Work instructions: Replace "GUI agent" with "interface agent" throughout the lines below, leaving every other word as it is.

Data records:
======

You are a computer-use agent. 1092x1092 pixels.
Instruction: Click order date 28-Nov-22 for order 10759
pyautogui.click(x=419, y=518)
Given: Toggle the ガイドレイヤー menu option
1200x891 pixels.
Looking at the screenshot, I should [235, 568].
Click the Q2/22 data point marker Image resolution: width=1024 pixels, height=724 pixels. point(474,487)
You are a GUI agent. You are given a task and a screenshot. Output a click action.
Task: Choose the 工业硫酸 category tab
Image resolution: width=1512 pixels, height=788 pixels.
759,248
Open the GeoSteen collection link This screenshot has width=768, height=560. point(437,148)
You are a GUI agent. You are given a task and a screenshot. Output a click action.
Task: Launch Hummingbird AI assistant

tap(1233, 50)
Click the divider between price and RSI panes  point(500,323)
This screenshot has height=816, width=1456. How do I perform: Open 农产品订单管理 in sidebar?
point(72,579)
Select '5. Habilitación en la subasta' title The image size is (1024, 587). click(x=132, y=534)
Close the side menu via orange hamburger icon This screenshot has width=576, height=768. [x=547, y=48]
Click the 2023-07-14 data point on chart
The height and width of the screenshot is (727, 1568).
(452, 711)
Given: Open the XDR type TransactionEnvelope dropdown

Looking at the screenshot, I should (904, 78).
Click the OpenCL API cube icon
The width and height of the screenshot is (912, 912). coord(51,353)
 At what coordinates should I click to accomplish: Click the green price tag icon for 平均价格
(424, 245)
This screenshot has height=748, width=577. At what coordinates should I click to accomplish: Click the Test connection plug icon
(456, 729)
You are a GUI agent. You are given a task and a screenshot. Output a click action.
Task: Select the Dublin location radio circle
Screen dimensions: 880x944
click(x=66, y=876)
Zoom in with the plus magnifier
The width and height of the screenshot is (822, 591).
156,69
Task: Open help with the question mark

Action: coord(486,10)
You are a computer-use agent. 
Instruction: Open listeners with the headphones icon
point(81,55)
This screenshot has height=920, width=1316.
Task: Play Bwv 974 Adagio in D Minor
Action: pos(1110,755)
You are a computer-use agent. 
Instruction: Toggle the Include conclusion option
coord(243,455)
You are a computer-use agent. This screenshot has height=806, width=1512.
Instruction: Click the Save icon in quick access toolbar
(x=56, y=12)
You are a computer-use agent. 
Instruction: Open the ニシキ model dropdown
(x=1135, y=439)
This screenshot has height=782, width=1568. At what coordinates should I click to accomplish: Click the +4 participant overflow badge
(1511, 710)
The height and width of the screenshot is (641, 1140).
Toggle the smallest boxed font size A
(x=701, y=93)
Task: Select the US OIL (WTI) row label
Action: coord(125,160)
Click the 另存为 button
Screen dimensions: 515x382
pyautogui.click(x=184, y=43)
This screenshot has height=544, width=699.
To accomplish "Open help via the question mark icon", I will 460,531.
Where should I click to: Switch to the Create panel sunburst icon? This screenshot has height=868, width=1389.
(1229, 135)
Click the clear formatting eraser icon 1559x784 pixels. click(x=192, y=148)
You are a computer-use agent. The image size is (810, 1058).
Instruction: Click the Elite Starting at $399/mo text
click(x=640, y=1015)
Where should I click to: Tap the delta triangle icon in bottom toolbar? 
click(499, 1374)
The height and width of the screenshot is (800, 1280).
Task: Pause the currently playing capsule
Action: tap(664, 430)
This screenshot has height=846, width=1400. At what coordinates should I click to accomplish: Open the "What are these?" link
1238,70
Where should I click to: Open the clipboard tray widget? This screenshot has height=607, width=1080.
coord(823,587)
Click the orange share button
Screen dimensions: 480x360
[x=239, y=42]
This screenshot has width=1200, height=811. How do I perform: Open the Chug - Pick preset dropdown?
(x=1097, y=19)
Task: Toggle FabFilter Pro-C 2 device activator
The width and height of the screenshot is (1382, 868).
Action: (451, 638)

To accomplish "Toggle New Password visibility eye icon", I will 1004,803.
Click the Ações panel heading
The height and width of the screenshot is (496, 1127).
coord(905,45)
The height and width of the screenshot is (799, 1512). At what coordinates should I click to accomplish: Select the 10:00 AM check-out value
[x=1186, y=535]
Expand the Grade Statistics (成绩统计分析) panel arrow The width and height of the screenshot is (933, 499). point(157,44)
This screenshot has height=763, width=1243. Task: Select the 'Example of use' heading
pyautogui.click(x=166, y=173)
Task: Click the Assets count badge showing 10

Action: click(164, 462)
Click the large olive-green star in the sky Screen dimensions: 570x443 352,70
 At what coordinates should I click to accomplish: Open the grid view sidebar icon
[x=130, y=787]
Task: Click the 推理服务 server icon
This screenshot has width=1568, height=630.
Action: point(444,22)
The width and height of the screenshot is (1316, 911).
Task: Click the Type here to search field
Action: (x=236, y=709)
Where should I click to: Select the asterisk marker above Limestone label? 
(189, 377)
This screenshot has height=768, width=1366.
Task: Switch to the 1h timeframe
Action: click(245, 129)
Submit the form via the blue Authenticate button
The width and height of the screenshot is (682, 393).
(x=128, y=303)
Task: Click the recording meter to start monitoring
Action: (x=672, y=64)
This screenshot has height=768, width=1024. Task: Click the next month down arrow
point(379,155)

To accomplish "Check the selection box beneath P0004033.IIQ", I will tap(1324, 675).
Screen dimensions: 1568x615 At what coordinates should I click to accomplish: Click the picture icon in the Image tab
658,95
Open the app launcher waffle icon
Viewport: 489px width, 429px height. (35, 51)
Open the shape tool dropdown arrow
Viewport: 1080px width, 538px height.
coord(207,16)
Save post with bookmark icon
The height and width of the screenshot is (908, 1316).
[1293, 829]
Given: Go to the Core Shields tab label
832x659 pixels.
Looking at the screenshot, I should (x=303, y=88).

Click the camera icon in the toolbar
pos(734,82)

======

Problem solution:
You are a computer-use agent. 1092x1092 pixels.
Instruction: Click order date 28-Nov-22 for order 10759
pyautogui.click(x=419, y=518)
Given: Toggle the ガイドレイヤー menu option
1200x891 pixels.
Looking at the screenshot, I should [235, 568].
Click the Q2/22 data point marker Image resolution: width=1024 pixels, height=724 pixels. point(474,487)
You are a interface agent. You are given a task and a screenshot. Output a click action.
Task: Choose the 工业硫酸 category tab
Image resolution: width=1512 pixels, height=788 pixels.
759,248
Open the GeoSteen collection link This screenshot has width=768, height=560. point(437,148)
You are a interface agent. You are given a task and a screenshot. Output a click action.
Task: Launch Hummingbird AI assistant

tap(1233, 50)
Click the divider between price and RSI panes  point(500,323)
This screenshot has height=816, width=1456. How do I perform: Open 农产品订单管理 in sidebar?
point(72,579)
Select '5. Habilitación en la subasta' title The image size is (1024, 587). click(x=132, y=534)
Close the side menu via orange hamburger icon This screenshot has width=576, height=768. [x=547, y=48]
Click the 2023-07-14 data point on chart
The height and width of the screenshot is (727, 1568).
(452, 711)
Given: Open the XDR type TransactionEnvelope dropdown

Looking at the screenshot, I should (904, 78).
Click the OpenCL API cube icon
The width and height of the screenshot is (912, 912). coord(51,353)
 At what coordinates should I click to accomplish: Click the green price tag icon for 平均价格
(424, 245)
This screenshot has height=748, width=577. At what coordinates should I click to accomplish: Click the Test connection plug icon
(456, 729)
You are a interface agent. You are given a task and a screenshot. Output a click action.
Task: Select the Dublin location radio circle
Screen dimensions: 880x944
click(x=66, y=876)
Zoom in with the plus magnifier
The width and height of the screenshot is (822, 591).
156,69
Task: Open help with the question mark

Action: coord(486,10)
You are a computer-use agent. 
Instruction: Open listeners with the headphones icon
point(81,55)
This screenshot has height=920, width=1316.
Task: Play Bwv 974 Adagio in D Minor
Action: pos(1110,755)
You are a computer-use agent. 
Instruction: Toggle the Include conclusion option
coord(243,455)
You are a computer-use agent. This screenshot has height=806, width=1512.
Instruction: Click the Save icon in quick access toolbar
(x=56, y=12)
You are a computer-use agent. 
Instruction: Open the ニシキ model dropdown
(x=1135, y=439)
This screenshot has height=782, width=1568. At what coordinates should I click to accomplish: Click the +4 participant overflow badge
(1511, 710)
The height and width of the screenshot is (641, 1140).
Toggle the smallest boxed font size A
(x=701, y=93)
Task: Select the US OIL (WTI) row label
Action: coord(125,160)
Click the 另存为 button
Screen dimensions: 515x382
pyautogui.click(x=184, y=43)
This screenshot has height=544, width=699.
To accomplish "Open help via the question mark icon", I will 460,531.
Where should I click to: Switch to the Create panel sunburst icon? This screenshot has height=868, width=1389.
(1229, 135)
Click the clear formatting eraser icon 1559x784 pixels. click(x=192, y=148)
You are a computer-use agent. The image size is (810, 1058).
Instruction: Click the Elite Starting at $399/mo text
click(x=640, y=1015)
Where should I click to: Tap the delta triangle icon in bottom toolbar? 
click(499, 1374)
The height and width of the screenshot is (800, 1280).
Task: Pause the currently playing capsule
Action: tap(664, 430)
This screenshot has height=846, width=1400. At what coordinates should I click to accomplish: Open the "What are these?" link
1238,70
Where should I click to: Open the clipboard tray widget? This screenshot has height=607, width=1080.
coord(823,587)
Click the orange share button
Screen dimensions: 480x360
[x=239, y=42]
This screenshot has width=1200, height=811. How do I perform: Open the Chug - Pick preset dropdown?
(x=1097, y=19)
Task: Toggle FabFilter Pro-C 2 device activator
The width and height of the screenshot is (1382, 868).
Action: (451, 638)

To accomplish "Toggle New Password visibility eye icon", I will 1004,803.
Click the Ações panel heading
The height and width of the screenshot is (496, 1127).
coord(905,45)
The height and width of the screenshot is (799, 1512). At what coordinates should I click to accomplish: Select the 10:00 AM check-out value
[x=1186, y=535]
Expand the Grade Statistics (成绩统计分析) panel arrow The width and height of the screenshot is (933, 499). point(157,44)
This screenshot has height=763, width=1243. Task: Select the 'Example of use' heading
pyautogui.click(x=166, y=173)
Task: Click the Assets count badge showing 10

Action: click(164, 462)
Click the large olive-green star in the sky Screen dimensions: 570x443 352,70
 At what coordinates should I click to accomplish: Open the grid view sidebar icon
[x=130, y=787]
Task: Click the 推理服务 server icon
This screenshot has width=1568, height=630.
Action: point(444,22)
The width and height of the screenshot is (1316, 911).
Task: Click the Type here to search field
Action: (x=236, y=709)
Where should I click to: Select the asterisk marker above Limestone label? 
(189, 377)
This screenshot has height=768, width=1366.
Task: Switch to the 1h timeframe
Action: click(245, 129)
Submit the form via the blue Authenticate button
The width and height of the screenshot is (682, 393).
(x=128, y=303)
Task: Click the recording meter to start monitoring
Action: (x=672, y=64)
This screenshot has height=768, width=1024. Task: Click the next month down arrow
point(379,155)

To accomplish "Check the selection box beneath P0004033.IIQ", I will tap(1324, 675).
Screen dimensions: 1568x615 At what coordinates should I click to accomplish: Click the picture icon in the Image tab
658,95
Open the app launcher waffle icon
Viewport: 489px width, 429px height. (35, 51)
Open the shape tool dropdown arrow
Viewport: 1080px width, 538px height.
coord(207,16)
Save post with bookmark icon
The height and width of the screenshot is (908, 1316).
[1293, 829]
Given: Go to the Core Shields tab label
832x659 pixels.
Looking at the screenshot, I should (x=303, y=88).

Click the camera icon in the toolbar
pos(734,82)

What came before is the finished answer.